The past reports are limited by the small sample size, and more importantly, they did not apply mortality as the primary clinical outcome. Also, the potential association of ENWT with prognosis in TBI patients requires further confirmation. In this study, we aimed to investigate the role of ENWT as a clinical monitoring tool for TBI and its association with mortality.

Material and methods

Data source

This is a multicenter, retrospective cohort study using data collected between November 2016 and October 2023. All ethics committees of the study sites approved the study (IIT20230299B-R1), and written informed consent was waived due to its respective property. This research was conducted according to the Strengthening the Reporting of Observational Studies in Epidemiology (STROBE) statement [13].

Study population

We searched for consecutive patients with TBI from the Tongji Hospital, Central Hospital of Wuhan and the First Affiliated Hospital of Zhejiang University School of Medicine. The inclusion criteria were: 1) intubated TBI patients confirmed by a brain Computed Tomography scan (CT); 2) presentation to the hospital within 24 h post-injury; 3) patients were continuously sedated and mechanically ventilated on admission. We excluded patients who: 1) had an ICU stay of < 24 h; 2) were hemodynamically instable; 3) with elevated ICP (> 20 mmHg) if received ICP monitoring; 4) with unstable airway, spine or vent status; 5) with other injuries except for TBI that have an AIS ≥ 3; 6) received craniectomy or other surgery within the first 24 h. Severe TBI was defined as having a Glasgow Coma Scale (GCS) ≤ 8, and mild/or moderate TBI were defined as having a GCS of 9–15 with significant abnormalities at initial CT scan [14].

Exposure and outcomes

The exposure was ENWT, defined as cessation of continuous sedation within 24 h after ICU admission and evaluation of the patient’s level of consciousness. The primary outcome was 28-day mortality. Secondary outcomes included in-hospital mortality, one-year all-cause mortality, delirium, discharge-home rate, ventilator associated pneumonia, length of ICU stay, length of hospital stay, and length of invasive mechanical ventilation. The special therapeutic interventions after 24 h from admission including craniectomy and tracheostomy during ICU stay were also recorded. It should be noted that discharge-home rate was used as a proxy for the secondary outcome, since previous researches have indicated that being discharged home was linked to better long-term neurological function for TBI patients [15,16,17].

Covariates

We collected initial GCS and patients’ records after ICU admission, including age, sex, admission location, first care unit, Richmond Agitation-Sedation Scale (RASS), Charlson comorbidity index, Simplified Acute Physiology Score II (SAPS II), Acute Physiology Score III (APS III), SOFA score and ICP monitoring on the first day. We extracted information on comorbidities, such as coronary heart disease, congestive heart failure, cerebrovascular disease, chronic pulmonary disease, liver disease, diabetes mellitus, malignant cancer, rheumatic disease, and sepsis, based on the International Classification of Diseases coding systems (ICD-9 or ICD-10). We extracted initial records of vital signs (heart rate, mean arterial pressure, ventilatory frequency, body temperature and SpO2), laboratory tests (white blood cell count, platelet count, glucose, hemoglobin, potassium, sodium, calcium, chloride, creatinine, blood urea nitrogen, international normalized ratio, and partial thromboplastin time), and related complications during the ENWT procedure (hemodynamic instability, elevated ICP, and unstable ventilation status).

Statistical analysis

As a retrospective analysis, we performed no priori statistical analysis on the sample size, and all eligible patients were included to improve the statistical power. The study cohort was divided into two groups: those who received ENWT and those who did not. The missing rate of each variable is shown in Table S1. We conducted multiple imputation to estimate missing values for each variable that with a missing rate of less than 25% [18]. The variance inflation factor (VIF) was applied to estimate multicollinearity among variables. A VIF of < 5 for each variable indicated the absence of multicollinearity (Tables S2 and 3) [19].

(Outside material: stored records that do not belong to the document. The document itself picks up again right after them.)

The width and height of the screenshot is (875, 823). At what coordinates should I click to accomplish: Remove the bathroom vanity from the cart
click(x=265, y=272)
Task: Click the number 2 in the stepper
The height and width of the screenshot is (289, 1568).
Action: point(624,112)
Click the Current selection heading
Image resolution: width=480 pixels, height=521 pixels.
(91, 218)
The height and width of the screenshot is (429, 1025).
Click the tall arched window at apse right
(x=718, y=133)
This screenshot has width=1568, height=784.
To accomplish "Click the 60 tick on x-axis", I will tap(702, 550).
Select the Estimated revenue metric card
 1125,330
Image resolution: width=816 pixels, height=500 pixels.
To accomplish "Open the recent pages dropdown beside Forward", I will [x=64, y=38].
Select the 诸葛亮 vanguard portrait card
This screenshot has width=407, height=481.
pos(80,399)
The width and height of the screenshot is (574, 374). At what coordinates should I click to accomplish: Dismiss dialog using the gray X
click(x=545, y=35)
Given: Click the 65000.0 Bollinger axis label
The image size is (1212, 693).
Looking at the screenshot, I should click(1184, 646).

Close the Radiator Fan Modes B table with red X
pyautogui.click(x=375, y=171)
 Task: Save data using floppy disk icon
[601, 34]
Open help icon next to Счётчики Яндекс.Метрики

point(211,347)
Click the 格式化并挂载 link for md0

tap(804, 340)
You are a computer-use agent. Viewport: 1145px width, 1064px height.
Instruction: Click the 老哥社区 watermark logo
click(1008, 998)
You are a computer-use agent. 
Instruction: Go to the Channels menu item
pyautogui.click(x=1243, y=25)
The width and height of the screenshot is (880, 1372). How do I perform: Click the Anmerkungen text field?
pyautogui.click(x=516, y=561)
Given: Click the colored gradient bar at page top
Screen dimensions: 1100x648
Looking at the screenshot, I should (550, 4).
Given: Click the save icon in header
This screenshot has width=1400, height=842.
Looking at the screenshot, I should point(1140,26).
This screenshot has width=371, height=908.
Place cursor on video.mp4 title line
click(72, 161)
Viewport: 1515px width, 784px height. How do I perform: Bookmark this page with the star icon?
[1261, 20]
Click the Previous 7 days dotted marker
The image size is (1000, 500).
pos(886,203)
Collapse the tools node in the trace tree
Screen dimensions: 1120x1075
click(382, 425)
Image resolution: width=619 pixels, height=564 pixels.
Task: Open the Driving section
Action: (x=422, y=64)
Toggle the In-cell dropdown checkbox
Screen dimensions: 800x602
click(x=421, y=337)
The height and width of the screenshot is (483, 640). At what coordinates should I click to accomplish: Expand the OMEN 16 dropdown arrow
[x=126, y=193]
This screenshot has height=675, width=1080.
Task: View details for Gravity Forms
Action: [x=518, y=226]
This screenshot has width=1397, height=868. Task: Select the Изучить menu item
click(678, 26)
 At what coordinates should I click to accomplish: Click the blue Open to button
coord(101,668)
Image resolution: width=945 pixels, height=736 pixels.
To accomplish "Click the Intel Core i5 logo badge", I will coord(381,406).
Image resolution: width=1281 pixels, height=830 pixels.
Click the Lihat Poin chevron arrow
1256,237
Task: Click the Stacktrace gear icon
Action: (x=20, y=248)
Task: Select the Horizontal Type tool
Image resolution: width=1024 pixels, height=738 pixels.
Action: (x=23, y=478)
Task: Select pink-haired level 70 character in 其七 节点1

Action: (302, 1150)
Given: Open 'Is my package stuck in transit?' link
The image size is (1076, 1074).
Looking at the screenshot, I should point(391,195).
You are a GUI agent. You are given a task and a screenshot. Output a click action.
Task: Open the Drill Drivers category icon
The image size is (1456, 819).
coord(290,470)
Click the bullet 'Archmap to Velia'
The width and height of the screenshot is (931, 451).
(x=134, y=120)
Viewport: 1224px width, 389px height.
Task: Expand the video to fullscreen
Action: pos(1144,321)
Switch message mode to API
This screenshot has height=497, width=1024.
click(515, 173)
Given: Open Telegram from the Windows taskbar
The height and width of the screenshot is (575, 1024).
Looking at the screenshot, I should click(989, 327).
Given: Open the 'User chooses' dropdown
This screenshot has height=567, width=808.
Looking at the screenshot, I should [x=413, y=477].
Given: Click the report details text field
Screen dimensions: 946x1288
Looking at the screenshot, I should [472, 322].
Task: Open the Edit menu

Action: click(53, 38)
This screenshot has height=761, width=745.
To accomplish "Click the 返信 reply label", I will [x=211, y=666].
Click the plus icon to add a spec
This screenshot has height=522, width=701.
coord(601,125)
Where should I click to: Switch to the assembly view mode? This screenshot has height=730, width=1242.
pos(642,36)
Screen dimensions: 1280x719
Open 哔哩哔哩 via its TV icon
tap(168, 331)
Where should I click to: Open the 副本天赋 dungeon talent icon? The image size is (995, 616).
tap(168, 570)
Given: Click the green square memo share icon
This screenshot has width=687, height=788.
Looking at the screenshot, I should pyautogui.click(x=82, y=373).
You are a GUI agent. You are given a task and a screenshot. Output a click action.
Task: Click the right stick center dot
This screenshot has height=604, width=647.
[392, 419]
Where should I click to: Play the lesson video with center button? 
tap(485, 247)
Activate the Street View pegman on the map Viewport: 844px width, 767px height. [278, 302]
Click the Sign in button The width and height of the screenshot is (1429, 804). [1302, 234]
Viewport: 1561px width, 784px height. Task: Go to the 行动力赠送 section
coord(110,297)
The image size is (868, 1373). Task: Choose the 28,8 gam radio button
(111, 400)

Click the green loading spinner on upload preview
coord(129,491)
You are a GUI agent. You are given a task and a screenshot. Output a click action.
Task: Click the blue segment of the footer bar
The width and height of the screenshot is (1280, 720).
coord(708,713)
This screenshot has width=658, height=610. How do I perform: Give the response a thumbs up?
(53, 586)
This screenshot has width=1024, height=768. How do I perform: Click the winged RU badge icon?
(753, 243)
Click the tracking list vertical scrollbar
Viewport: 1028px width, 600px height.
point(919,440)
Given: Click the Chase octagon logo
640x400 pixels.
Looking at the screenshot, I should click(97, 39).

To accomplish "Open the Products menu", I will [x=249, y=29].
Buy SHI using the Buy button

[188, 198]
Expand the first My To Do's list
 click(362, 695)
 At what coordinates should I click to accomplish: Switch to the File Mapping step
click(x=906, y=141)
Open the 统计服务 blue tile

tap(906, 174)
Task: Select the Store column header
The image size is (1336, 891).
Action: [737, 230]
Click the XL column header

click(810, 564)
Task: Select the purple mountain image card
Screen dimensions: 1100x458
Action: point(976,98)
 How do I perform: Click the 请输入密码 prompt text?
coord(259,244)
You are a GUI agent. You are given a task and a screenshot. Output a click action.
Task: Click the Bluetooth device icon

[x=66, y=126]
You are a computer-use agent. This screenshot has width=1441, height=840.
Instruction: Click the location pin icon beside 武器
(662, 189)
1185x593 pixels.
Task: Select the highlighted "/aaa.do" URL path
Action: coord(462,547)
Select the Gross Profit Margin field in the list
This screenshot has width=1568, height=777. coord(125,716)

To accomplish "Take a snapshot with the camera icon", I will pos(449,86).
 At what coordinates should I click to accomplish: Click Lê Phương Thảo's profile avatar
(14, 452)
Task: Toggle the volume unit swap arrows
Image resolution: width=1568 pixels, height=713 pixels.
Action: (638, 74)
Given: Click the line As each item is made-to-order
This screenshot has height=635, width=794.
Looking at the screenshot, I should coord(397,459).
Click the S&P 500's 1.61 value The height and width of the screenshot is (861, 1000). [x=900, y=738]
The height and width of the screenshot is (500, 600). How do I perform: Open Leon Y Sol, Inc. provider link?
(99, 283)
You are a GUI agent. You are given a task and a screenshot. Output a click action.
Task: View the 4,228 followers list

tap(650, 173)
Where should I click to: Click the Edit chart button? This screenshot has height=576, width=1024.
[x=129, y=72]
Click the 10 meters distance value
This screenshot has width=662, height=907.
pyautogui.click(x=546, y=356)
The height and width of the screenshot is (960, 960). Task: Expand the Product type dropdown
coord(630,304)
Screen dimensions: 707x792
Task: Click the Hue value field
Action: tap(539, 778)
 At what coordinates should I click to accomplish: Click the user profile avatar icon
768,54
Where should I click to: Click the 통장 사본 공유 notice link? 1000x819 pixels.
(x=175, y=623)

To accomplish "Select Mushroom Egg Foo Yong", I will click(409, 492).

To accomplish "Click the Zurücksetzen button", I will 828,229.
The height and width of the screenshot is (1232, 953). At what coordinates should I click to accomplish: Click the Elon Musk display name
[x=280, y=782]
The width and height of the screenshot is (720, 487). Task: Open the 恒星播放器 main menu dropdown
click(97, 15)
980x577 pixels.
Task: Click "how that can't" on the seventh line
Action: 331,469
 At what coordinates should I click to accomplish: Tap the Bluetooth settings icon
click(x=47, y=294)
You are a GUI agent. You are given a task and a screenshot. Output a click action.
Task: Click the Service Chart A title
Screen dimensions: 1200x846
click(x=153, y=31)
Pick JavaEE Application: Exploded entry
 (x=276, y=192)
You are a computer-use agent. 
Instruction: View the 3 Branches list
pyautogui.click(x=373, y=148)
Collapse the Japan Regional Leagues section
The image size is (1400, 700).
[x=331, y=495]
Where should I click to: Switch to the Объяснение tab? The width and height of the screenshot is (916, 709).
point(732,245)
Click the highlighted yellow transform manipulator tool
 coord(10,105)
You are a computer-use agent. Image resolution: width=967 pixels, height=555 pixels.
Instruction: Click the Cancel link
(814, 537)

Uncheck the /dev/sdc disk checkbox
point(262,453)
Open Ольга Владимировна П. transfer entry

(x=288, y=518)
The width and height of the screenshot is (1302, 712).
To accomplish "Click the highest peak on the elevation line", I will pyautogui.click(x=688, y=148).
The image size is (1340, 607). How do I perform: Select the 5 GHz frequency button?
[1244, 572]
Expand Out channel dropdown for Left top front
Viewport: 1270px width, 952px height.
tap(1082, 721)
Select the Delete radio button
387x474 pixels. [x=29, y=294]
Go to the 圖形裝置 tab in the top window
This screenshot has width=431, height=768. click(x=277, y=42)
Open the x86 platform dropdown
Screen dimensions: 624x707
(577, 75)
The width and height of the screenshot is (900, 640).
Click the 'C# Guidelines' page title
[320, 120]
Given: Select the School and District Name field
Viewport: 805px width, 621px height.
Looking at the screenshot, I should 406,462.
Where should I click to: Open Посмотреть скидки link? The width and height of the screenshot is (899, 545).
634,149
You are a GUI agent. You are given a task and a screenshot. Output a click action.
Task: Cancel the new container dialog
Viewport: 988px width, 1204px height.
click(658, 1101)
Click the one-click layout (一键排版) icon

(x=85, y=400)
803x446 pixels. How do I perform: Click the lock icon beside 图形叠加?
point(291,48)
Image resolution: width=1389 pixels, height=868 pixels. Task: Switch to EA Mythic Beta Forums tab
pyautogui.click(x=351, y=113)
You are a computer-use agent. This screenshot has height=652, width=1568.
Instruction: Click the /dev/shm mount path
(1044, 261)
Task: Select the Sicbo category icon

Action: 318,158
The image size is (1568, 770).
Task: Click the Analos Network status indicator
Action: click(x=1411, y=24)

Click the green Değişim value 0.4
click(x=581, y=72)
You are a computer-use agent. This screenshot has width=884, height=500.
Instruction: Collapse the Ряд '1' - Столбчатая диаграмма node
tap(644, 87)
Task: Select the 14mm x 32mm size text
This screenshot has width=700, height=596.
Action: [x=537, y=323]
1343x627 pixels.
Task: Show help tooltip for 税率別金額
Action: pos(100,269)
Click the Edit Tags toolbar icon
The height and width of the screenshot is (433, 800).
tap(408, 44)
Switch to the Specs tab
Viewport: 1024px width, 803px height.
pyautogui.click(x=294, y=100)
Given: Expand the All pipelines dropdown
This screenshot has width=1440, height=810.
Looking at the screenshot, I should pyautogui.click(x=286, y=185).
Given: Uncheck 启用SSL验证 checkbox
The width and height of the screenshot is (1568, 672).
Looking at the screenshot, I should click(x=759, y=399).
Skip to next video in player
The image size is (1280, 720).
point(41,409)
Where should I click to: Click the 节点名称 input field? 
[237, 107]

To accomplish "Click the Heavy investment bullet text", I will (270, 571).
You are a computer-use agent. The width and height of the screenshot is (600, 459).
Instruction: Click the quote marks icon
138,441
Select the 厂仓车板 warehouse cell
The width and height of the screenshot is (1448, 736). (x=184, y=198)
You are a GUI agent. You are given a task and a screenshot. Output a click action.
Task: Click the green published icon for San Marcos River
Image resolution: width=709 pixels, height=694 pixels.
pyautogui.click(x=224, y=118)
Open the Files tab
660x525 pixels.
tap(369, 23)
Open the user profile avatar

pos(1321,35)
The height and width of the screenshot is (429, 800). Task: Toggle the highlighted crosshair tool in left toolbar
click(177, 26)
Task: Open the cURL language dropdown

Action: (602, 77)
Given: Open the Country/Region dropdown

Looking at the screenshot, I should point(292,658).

Continuous covariates are presented as median (interquartile range [IQR]) or mean (standard deviation [SD]) based on the normality of the data distribution, and analyzed using either the Student's t test or the Manne-Whitney U-test as appropriate. Categorical variables are reported as number and percentage, and analyzed by Chi-Squared test or Fisher’s exact test. Cox proportional-hazards regression model was applied to estimate the hazard ratio (HR) with 95% confidence interval (CI) for the association between ENWT and 28-day mortality. Logistic regression models were used to generate the odds ratio (OR) with 95% CI for dichotomous secondary outcomes. We used Hodgese-Lehmann estimators to calculate the median difference (MD) with 95% CI for continuous secondary outcomes. For all statistics, a two-tailed P value that less than 0.05 was defined statistically significant. The statistical analyses were performed using the RStudio software (RStudio Inc.)

Propensity score matching

We performed primary analyses in the matched cohort to investigate the association between ENWT and primary and secondary outcomes. Propensity score matching (PSM) was performed to adjust variables between the groups received or didn’t receive ENWT. The probability of receiving ENWT for each patient was obtained using a logistic regression model. The potential variables in the propensity score model for matching cohort included age, sex, Richmond Agitation-Sedation Scale, first care unit, prehospital GCS, Charlson Comorbidity Index, SOFA, SAPS II and APS III. The matching was performed based on a nearest-neighbour 1:1 matching scheme within a calliper width of 0.1 without replacement. The balance of characteristics between the groups with and without ENWT before and after PSM was evaluated using standardised mean difference (SMD), with a value of < 0.1 indicating good balance [20]. In the matched cohort, covariates with a P value < 0.05 in the univariable analysis were entered into the multivariable analysis for adjustment, including heart rate, mean arterial pressure, body temperature, SpO2, glucose, and sodium level (Table 1).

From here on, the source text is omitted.